Problem requirements
An exact repeat is needed of the lines from the one with "Task: Open Data" through the last line of the data below. Please omit the pictures.

Data
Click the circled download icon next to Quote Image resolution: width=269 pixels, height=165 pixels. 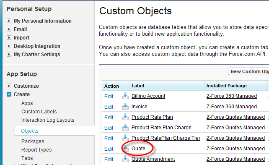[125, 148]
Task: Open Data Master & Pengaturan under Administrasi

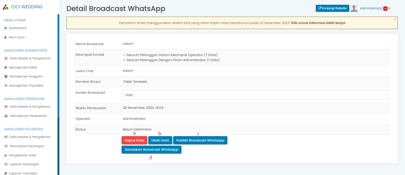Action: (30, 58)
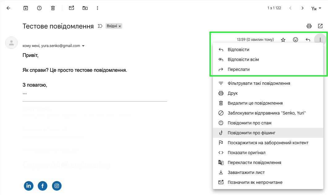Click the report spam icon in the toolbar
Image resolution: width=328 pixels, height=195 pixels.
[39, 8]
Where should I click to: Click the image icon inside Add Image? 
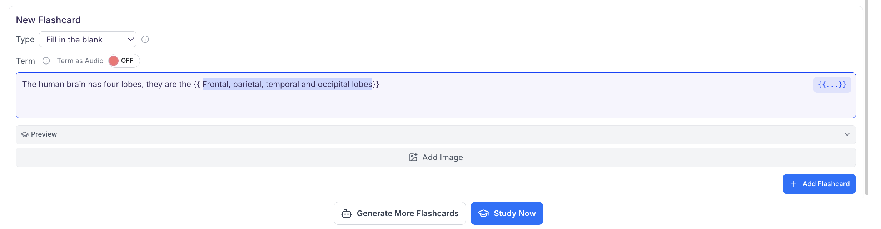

Output for this task
Task: Open Data Master & Pengaturan under Administrasi

Action: (30, 58)
Click the report spam icon in the toolbar
Image resolution: width=328 pixels, height=195 pixels.
[39, 8]
Where should I click to: Click the image icon inside Add Image? 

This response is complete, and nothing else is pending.